Objectives: To assess the molecular profile of follicular cell-derived thyroid carcinomas (FCDTCs) and correlate the identified mutations with the clinical and pathological features of the affected patients.
Materials and methods: Cross-sectional study of tumor samples from 100 adult patients diagnosed with FCDTC between 2010 and 2019. The patients' clinical and pathological data were collected. Genomic DNA was extracted from formalin-fixed, paraffin-embedded (FFPE) tumors using the ReliaPrep FFPE gDNA Miniprep System. Genotyping of target genomic regions (KRAS, NRAS, BRAF, EGFR, and PIK3CA) was performed using the AmpliSeq panel, while sequencing was performed on the iSeq 100 platform.
Results: The patients' mean age was 39 years. In all, 82% of the tumors were classic papillary thyroid carcinomas.

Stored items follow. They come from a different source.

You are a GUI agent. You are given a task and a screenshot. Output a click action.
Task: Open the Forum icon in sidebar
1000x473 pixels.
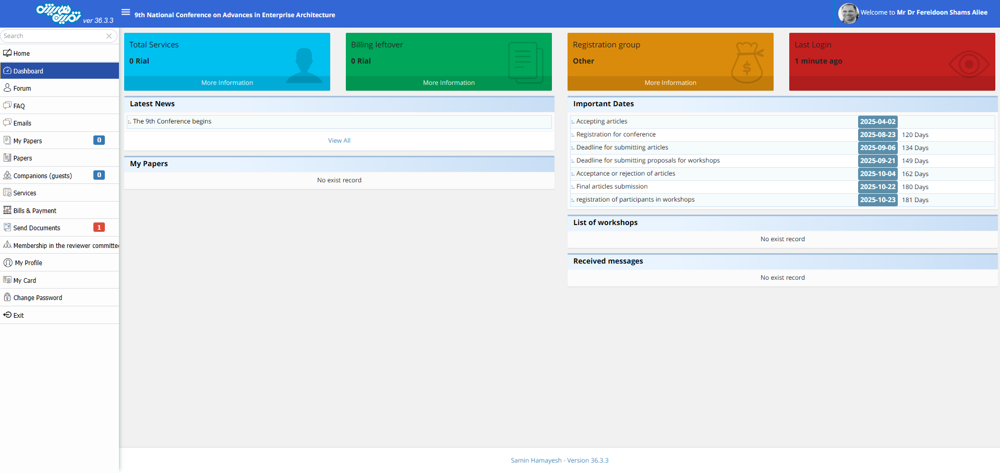click(7, 88)
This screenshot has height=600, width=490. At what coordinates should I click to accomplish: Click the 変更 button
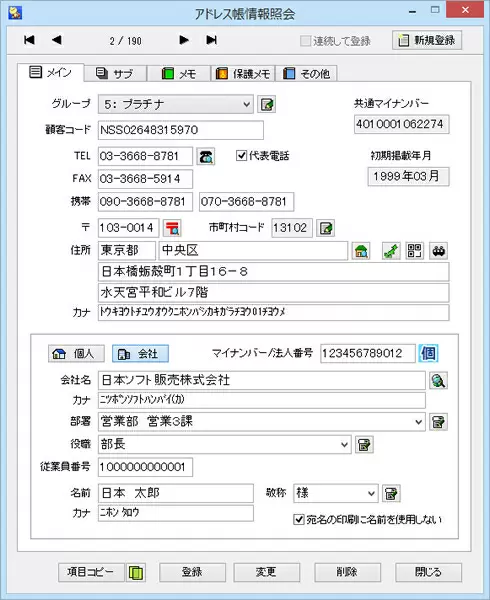266,572
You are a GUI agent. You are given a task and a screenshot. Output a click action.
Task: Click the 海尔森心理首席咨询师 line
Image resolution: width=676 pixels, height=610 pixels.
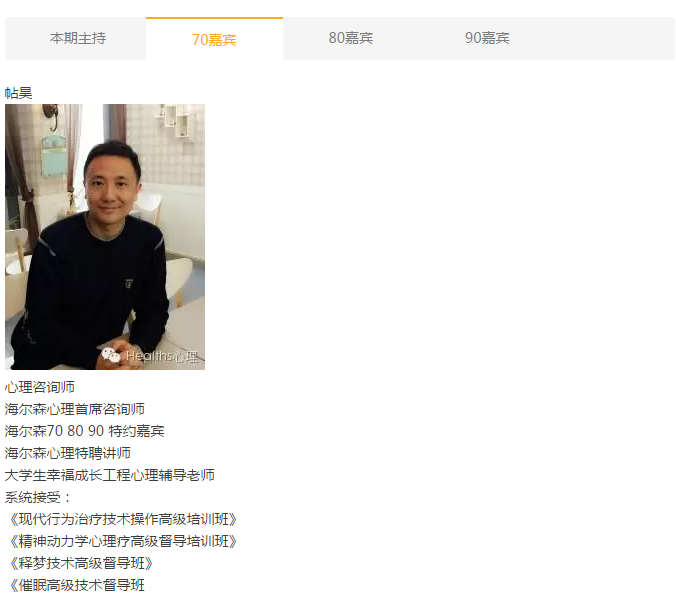pos(75,409)
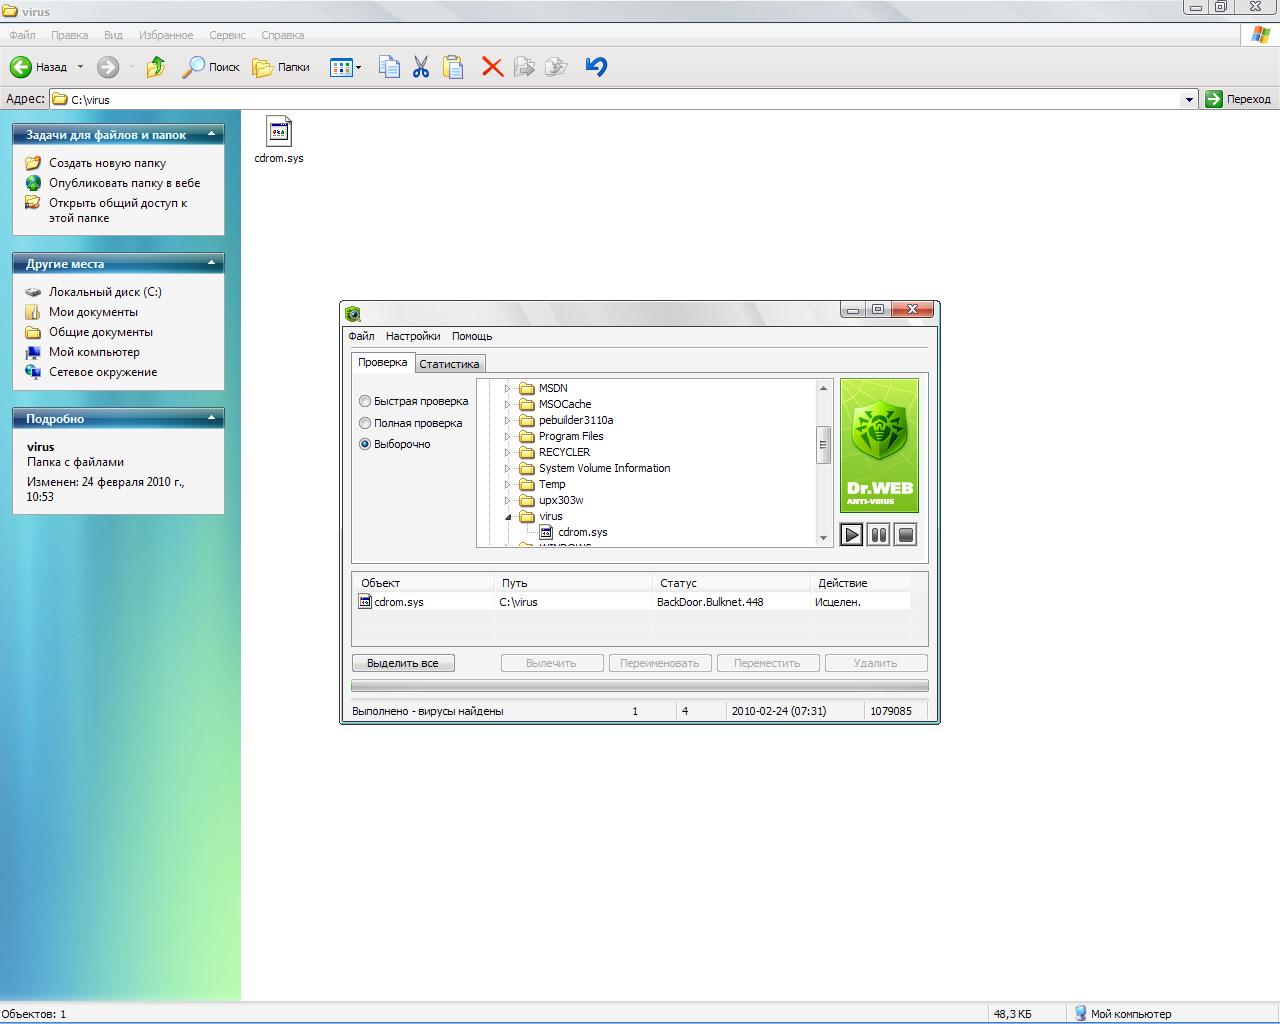
Task: Open the address bar dropdown
Action: point(1189,99)
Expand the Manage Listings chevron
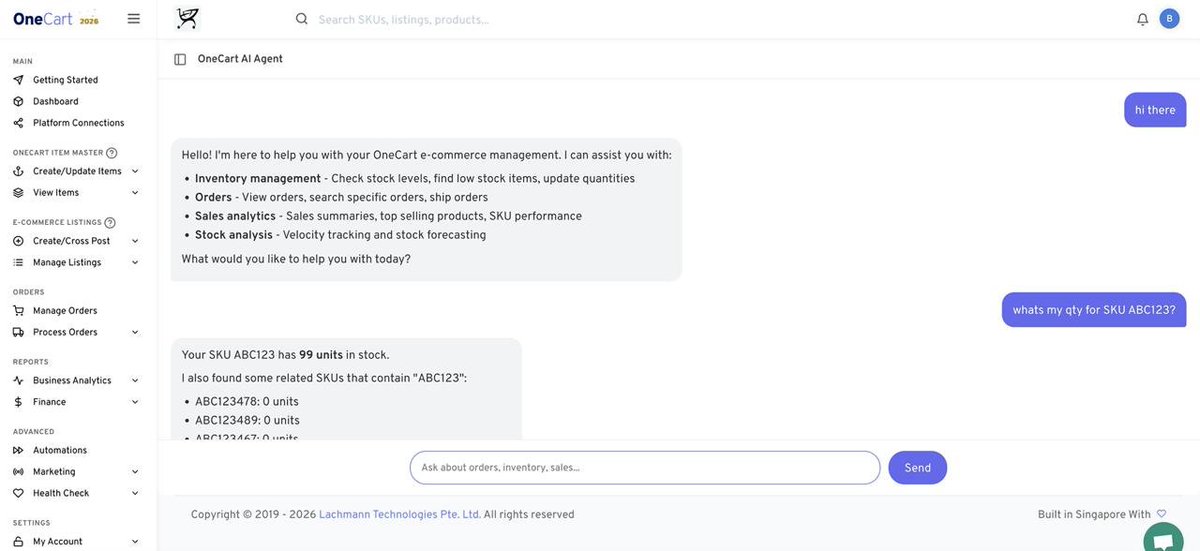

Overall, 54 (54%) tumor samples yielded satisfactory results on next-generation sequencing (NGS), of which 31 harbored mutations. BRAF gene mutations were the most frequent, with the BRAF V600E mutation present in 10 tumors. Seven tumors had BRAF NON-V600E mutations not previously described in FCDTCs (G464E, G464R, G466E, S467L, G469E, G596D, and the T599Ifs*10 deletion) but described in other types of cancer (i.e., skin/melanoma, lung, colorectal, and others). One tumor had a previously reported BRAF A598V mutation. EGFR gene mutations were found in 16 (29%) and KRAS or NRAS alterations in 8 (14%) of the 54 tumors analyzed.
Conclusion: We described herein seven non-hotspot/novel variants in the BRAF gene, highlighting their potential role in expanding our understanding of FCDTC genetics.
Keywords: BRAFV600E; Thyroid cancer; mutation; next-generation sequencing; papillary thyroid carcinoma.